TASK DIRECTIONS:
Please copy out every line in the entries that includes the word "computer".

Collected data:
..............................
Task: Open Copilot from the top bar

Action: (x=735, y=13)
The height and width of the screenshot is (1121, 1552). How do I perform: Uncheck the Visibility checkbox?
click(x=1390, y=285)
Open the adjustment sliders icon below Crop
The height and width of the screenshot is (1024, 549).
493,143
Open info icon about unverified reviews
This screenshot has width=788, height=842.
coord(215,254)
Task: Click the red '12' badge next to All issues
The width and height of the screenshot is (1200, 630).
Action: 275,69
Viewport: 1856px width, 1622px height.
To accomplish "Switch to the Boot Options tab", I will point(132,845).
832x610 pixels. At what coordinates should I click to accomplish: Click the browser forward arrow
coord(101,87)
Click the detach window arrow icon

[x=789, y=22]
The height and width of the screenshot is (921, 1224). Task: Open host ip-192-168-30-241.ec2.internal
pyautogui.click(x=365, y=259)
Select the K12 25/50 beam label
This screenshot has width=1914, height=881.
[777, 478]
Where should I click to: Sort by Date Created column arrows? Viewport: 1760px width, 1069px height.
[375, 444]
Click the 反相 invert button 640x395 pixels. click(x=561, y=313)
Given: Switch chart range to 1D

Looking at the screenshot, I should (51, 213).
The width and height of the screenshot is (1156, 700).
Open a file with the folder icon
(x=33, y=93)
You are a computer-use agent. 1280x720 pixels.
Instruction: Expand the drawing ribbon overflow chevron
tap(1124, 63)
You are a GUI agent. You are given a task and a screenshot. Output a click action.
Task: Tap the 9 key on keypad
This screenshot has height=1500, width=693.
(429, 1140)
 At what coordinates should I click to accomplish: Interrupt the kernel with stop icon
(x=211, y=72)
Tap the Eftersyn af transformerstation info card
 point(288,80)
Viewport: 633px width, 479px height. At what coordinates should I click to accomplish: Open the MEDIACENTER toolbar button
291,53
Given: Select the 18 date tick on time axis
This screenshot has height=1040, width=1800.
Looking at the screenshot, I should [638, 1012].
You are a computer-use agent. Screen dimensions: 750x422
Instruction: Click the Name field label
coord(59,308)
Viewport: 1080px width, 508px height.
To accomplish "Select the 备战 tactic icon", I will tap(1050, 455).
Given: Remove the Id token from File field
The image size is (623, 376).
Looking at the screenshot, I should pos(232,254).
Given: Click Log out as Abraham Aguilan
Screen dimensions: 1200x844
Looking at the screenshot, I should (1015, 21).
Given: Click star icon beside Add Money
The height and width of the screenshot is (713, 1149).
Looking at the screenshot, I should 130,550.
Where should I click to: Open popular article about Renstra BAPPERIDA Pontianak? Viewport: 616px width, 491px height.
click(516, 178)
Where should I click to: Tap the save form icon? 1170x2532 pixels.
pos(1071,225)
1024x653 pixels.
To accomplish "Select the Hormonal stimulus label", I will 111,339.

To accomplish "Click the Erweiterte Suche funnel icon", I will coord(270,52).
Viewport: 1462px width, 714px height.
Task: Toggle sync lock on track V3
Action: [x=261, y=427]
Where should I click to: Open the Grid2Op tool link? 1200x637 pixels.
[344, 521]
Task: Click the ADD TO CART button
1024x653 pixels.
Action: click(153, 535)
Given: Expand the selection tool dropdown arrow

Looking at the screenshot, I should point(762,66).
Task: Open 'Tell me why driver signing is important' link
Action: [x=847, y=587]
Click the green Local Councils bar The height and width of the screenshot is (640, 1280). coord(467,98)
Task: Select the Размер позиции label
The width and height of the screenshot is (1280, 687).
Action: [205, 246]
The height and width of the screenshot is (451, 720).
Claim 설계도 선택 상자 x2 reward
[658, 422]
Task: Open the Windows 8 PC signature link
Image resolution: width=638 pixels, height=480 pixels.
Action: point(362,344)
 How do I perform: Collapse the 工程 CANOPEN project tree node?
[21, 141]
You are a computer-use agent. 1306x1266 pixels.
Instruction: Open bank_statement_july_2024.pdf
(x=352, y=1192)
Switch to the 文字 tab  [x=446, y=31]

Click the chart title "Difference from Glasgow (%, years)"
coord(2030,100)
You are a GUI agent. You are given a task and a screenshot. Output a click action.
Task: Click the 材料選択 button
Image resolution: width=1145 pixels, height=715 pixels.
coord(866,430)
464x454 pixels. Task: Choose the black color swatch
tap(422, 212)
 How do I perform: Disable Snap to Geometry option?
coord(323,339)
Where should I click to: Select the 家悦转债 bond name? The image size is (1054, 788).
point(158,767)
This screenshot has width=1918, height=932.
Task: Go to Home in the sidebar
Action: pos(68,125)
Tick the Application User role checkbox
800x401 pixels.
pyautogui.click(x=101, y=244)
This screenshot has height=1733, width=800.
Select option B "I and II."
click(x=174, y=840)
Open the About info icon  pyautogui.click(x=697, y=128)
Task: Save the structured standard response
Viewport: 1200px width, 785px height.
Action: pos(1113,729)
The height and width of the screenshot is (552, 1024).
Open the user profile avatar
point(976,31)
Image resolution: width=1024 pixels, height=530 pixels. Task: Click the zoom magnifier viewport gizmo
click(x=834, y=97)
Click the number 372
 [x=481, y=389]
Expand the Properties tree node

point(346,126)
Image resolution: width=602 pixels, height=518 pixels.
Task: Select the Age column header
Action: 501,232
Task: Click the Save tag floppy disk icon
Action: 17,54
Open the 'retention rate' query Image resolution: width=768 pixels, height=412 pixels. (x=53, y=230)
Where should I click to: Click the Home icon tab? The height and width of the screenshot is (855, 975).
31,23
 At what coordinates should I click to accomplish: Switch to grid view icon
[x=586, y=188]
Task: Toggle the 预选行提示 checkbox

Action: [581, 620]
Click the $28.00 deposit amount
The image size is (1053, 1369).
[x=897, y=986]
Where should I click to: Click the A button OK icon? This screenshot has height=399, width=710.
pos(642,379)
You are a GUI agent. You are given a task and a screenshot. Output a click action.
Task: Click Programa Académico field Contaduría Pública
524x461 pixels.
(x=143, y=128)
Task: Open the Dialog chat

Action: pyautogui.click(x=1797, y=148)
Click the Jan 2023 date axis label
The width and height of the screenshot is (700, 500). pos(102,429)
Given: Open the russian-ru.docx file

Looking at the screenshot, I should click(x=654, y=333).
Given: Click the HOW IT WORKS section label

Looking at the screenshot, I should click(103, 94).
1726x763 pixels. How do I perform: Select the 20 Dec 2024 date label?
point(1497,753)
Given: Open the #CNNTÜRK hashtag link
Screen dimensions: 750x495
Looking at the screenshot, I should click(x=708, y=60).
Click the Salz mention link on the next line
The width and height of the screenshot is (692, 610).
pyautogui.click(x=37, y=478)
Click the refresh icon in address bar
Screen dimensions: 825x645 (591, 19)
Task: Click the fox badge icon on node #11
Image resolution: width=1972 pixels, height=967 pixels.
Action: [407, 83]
..............................
TASK ANSWER:
You are a computer-use agent. 1280x720 pixels.
You are a computer-use agent. Screen dimensions: 750x422
You are a computer-use agent. 1306x1266 pixels.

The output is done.